EXCERPTED PASSAGE:
==========
The World Health Organisation has endorsed a global a plan to curb antibiotic resistance across the world. The just ended World Health Assembly agreed that countries should implement plans to stop the the overuse of existing antibiotics drugs to ensure they remain effective. “Reducing antimicrobial resistance will require the political will to adopt new policies, including controlling the use of antimicrobial medicines in human health and animal and food production,” the proposal says. WHO called the antibiotic resistance “the most urgent drug resistance trend.”

The resistance has been noted as one of the most important threats facing humanity where pathogens are becoming increasingly resistant to drugs, affecting treatment for tuberculosis, malaria, influenza, HIV/AIDS, gonorrhea and common infections such as pneumonia and urinary tract infections.

Old medicines no longer work against many diseases, and newer and more potent medicines are also getting useless. It has largely been brought about by overuse in human medicine as well as in agriculture, especially in developed countries like the US. World Health Organization director-general Margaret Chan has called this a post-antibiotic era, meaning that we are living in a world where antibiotics may not work anymore.

The action plan has five objectives — raising awareness and understanding of antimicrobial resistance; strengthening surveillance and research; reducing incidence of infection; making the best use of antimicrobial medicines; and ensuring investment in countering antimicrobial resistance. Each member state of WHO has now been given two years to develop their own national antimicrobial resistance plan that reflects the principles of the global plan.

“This is a unique time in history where economic progress is actually increasing threats to health instead of reducing them… As the century progressed, more and more first- and second-line antimicrobials failed. The pipeline of replacement products ran dry, raising the spectre of a post-antibiotic era in which common infections will once again kill,” WHO Director-General Dr. Margaret Chan told the delegates last week.
==========
USING THE INFORMATION:
[1] In the article on the WHO antibiotic resistance plan, what has largely caused medicines to stop working against many diseases? Answer in one to three sentences.
[2] Revise the part of the article on the WHO antibiotic resistance plan starting with "The action plan" and going on through "the global plan.", replacing "two years" with "three years".

DATA EXTRACT:
==========
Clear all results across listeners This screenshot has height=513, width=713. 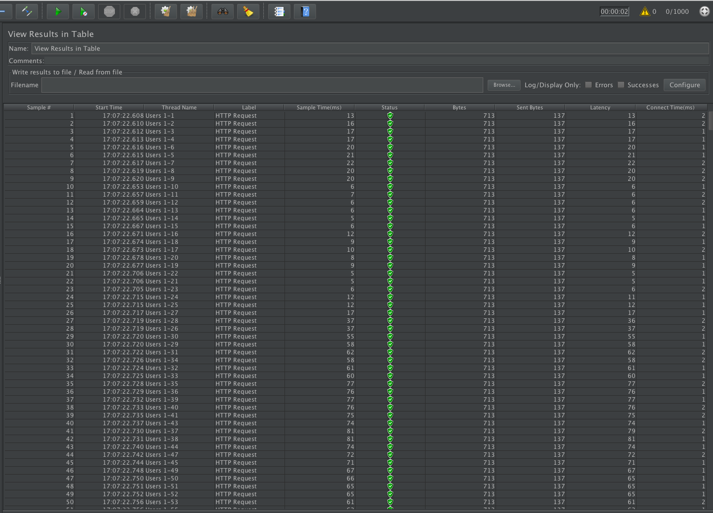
==========
SOLUTIONS IN ORDER:
[1] The loss of effectiveness has largely been caused by overuse of antibiotics in human medicine and in agriculture. This is especially true in developed countries such as the US.

[2]
The action plan has five objectives — raising awareness and understanding of antimicrobial resistance; strengthening surveillance and research; reducing incidence of infection; making the best use of antimicrobial medicines; and ensuring investment in countering antimicrobial resistance. Each member state of WHO has now been given three years to develop their own national antimicrobial resistance plan that reflects the principles of the global plan.